After more than 15.3 million total infections, the United States is on the verge of obtaining a safe and effective COVID-19 vaccine.

A special panel of the Food and Drug Administration will meet Thursday morning to consider whether to grant emergency use authorization to the new vaccine developed by U.S.-based pharmaceutical giant Pfizer and Germany’s BioNTech.
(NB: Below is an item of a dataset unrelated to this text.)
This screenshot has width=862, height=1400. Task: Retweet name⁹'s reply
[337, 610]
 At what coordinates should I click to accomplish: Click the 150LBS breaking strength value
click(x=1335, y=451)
If the Vaccines and Related Biological Products Advisory Committee recommends the emergency authorization as expected, the FDA will likely give its final consent as early as Friday or Saturday. The federal government will immediately ship 6.4 million doses of the vaccine across the United States, with front-line health care workers receiving top priority for the first inoculations.

The U.S. military will also prioritize its health care workers for its initial allocation of the Pfizer/BioNTech vaccine, which will be just under 44,000 doses. A Pentagon spokesperson told reporters Wednesday that the military will start inoculations “within a day or two” after the FDA approves the emergency use authorization. The vaccinations will be voluntary at first, but could become mandatory once the vaccine is fully licensed.

Thursday’s meeting is being held a day after the United States recorded more than 3,000 COVID-19 deaths in a single day for the first time in the nearly yearlong pandemic.

The Pfizer/BioNTech vaccine has jumped to the front of the line in the global effort to develop a vaccine against the novel coronavirus that causes COVID-19. Britain became the first Western nation to begin mass inoculations of the drug on Tuesday, just days after the government’s medical regulatory agency approved the drug.